CIAO!™ Technology Maximizes Selectivity of Conditionally Active Antibodies
San Diego, Calif. – October 14, 2014 – BioAtla®, a global biotechnology company focused on the development of Conditionally Active Biologics (CABs), today announced that the United States Patent and Trademark Office (USPTO) has issued to BioAtla U.S. Patent No. 8,859,467, for its proprietary Comprehensive Integrated Antibody Optimization (CIAO!™) technology platform. The BioAtla CIAO! patent broadly covers methods of evolving and screening for antibodies in manufacturing host cells during the discovery stages of drug development. The CIAO! technology platform allows for antibody candidate development in a native cellular environment that generates the best collection of lead candidates that optimize downstream expression yields and in vivo translation of function, thereby increasing the likelihood of preserving selected therapeutic activities in the final drug.
“CIAO!™ and our related proprietary evolution and selection technologies are beneficial, and often critical, in the development of antibodies and other proteins that maximize selectivity, such as those developed from our patented CAB technology,” said Jay M. Short, Ph.D., president, chief executive officer and chairman of the board of BioAtla. “CABs can be designed as monoclonal antibodies, antibody drug conjugates (ADCs), CAR-T cells or other therapeutics to target specific tissues in cancerous or distressed conditions associated with unique microenvironments in the body. CAB antibodies are a disruptive technology for the development of a powerful new class of immunotherapeutics and are prime examples of novel potential product opportunities that benefit from the use of CIAO!-based processes.”
BioAtla employs CIAO!™ technology in all of its internal development programs for its growing list of pipeline antibody candidates. The high fidelity of the CIAO! platform when combined with BioAtla’s evolution technologies allows selection of therapeutic candidates with unique functional characteristics, natural protein folding and glycosylation, high protein expression and faster downstream process development characteristics, all of which enable cost and time efficiencies, as well as maximizing and preserving functionality. This homogenous process of evolution through manufacturing leads to greater predictability and likelihood of therapeutic success. BioAtla has successfully utilized CIAO! in dozens of antibody programs over the past several years including the licensing in early 2014 of an antibody directed at a novel validated target for the treatment of inflammatory bowel diseases (IBD) and colorectal cancer.
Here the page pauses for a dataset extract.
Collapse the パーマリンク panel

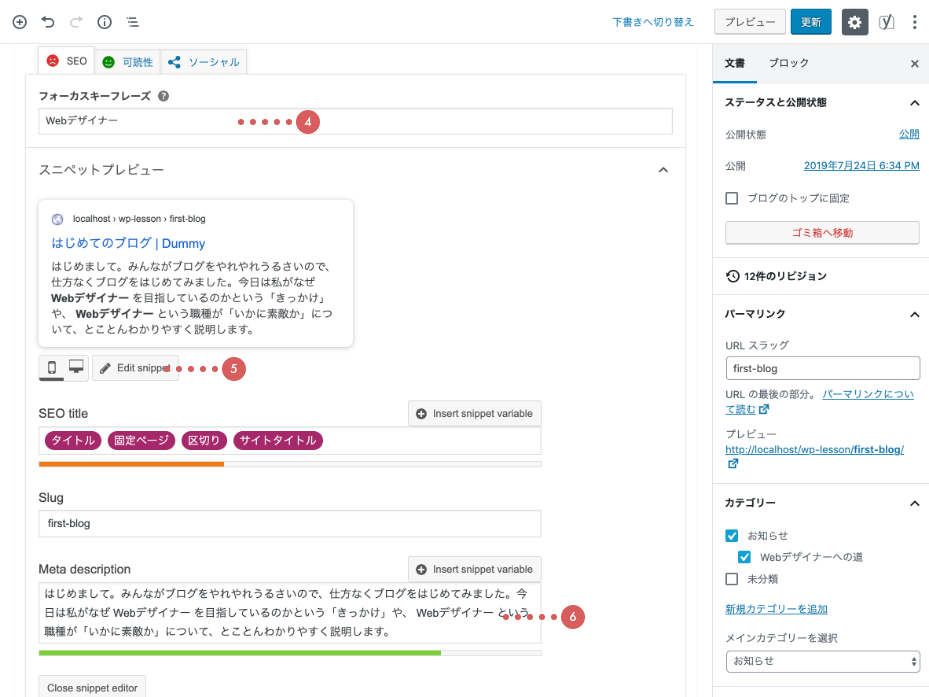point(914,314)
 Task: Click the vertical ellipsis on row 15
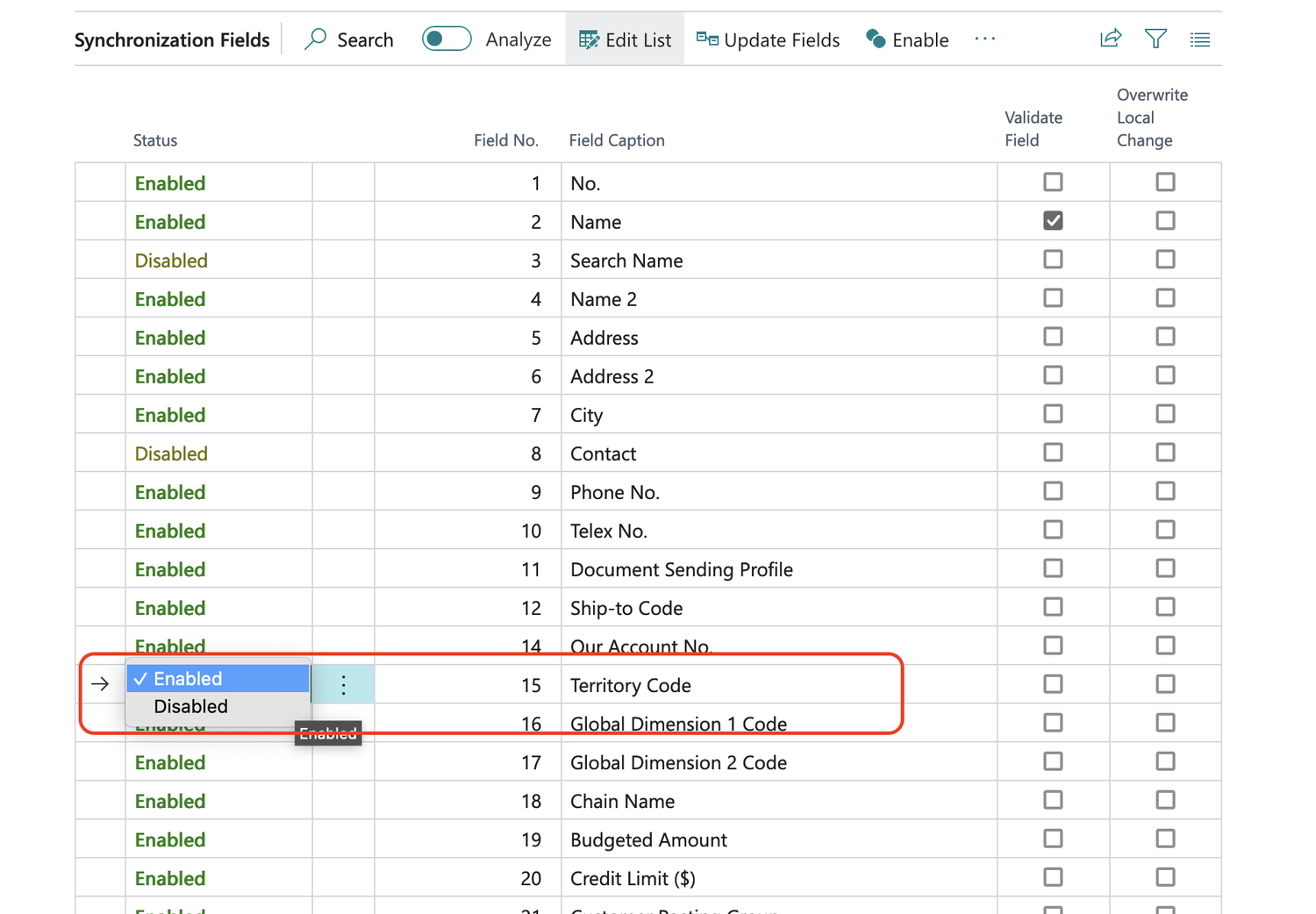click(343, 684)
About the CIAO!™ Technology Platform
The development of novel therapeutic antibodies is increasingly employing the power of evolution to discover molecules with selected characteristics. A molecule’s characteristics reflect all inherent and environmental influences such as amino acid sequence, secondary modifications (e.g. glycosylation), and tertiary characteristics such as folding which is affected by environmental factors including pH, salt, temperature, hydrophobicity, support proteins (e.g. chaperonins), substrate pools; generically, the host environment. While the power of evolution is the ability to discover molecules with selected characteristics, the inherent challenge is that the selection process is dominated by the selection environment or assay. As an example, selecting a molecule in bacteria and subsequently expressing in mammalian cells risks generating molecules that require extra process development costs to adapt to the different host system and poor pK in vivo due to the potential of selecting unnatural secondary and tertiary structures. The power of BioAtla’s CIAO! technology is that it selects molecules in a manner that mirrors both the body’s environment and the host that will be used for final manufacturing of the drug.
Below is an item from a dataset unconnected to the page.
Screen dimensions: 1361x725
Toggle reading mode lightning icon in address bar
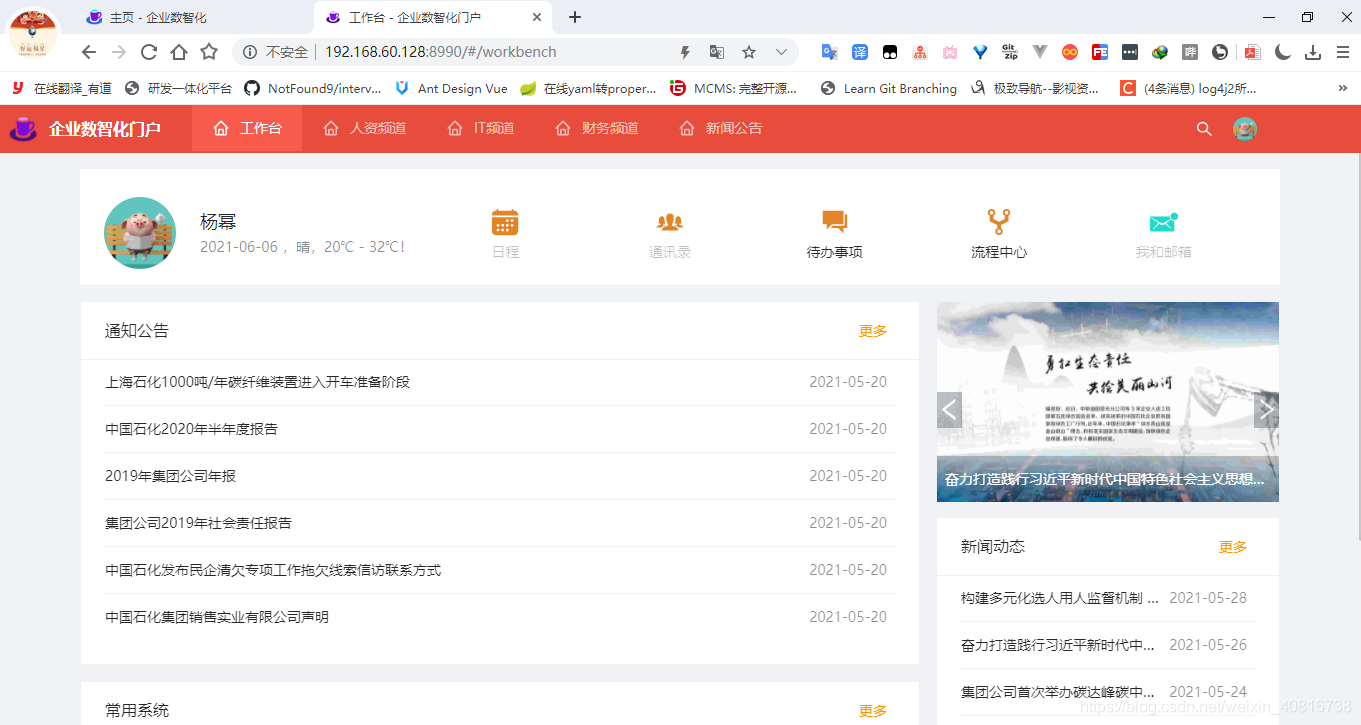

Conditionally Active Biologic proteins (CABs) are generated using BioAtla’s proprietary protein evolution technologies, including CIAO!, that typically employ selected amino acid substitutions in a protein that work together to confer selective conditional activation found in a range of microenvironments existing in the body. These proteins can be monoclonal antibodies (mAbs), antibody drug conjugates, CAR-T cells, or other therapeutic proteins designed with functions dependent on changes in microphysiological conditions (e.g., pH, oxidation, temperature, pressure, presence of certain ions, hydrophobicity and combinations thereof).
CABs allow for higher dosing or the development of more potent, non-immunogenic drugs. CABs increase safety because the drug is activated and preferentially binds directly to its intended target protein in the microenvironment of the diseased cells and not in normal tissue. This advantage allows CABs to use targets that are present on cancer cells even though the targets may also be prevalent among normal cells. Such targets are considered unusable in current drug therapy approaches because their lack of selectivity risks unwanted on-target toxicity. The higher selectivity resulting from CAB antibody generation is expected to capitalize on the attractiveness of such previously unavailable targets and increase the effectiveness of most therapeutics relative to traditional antibody approaches.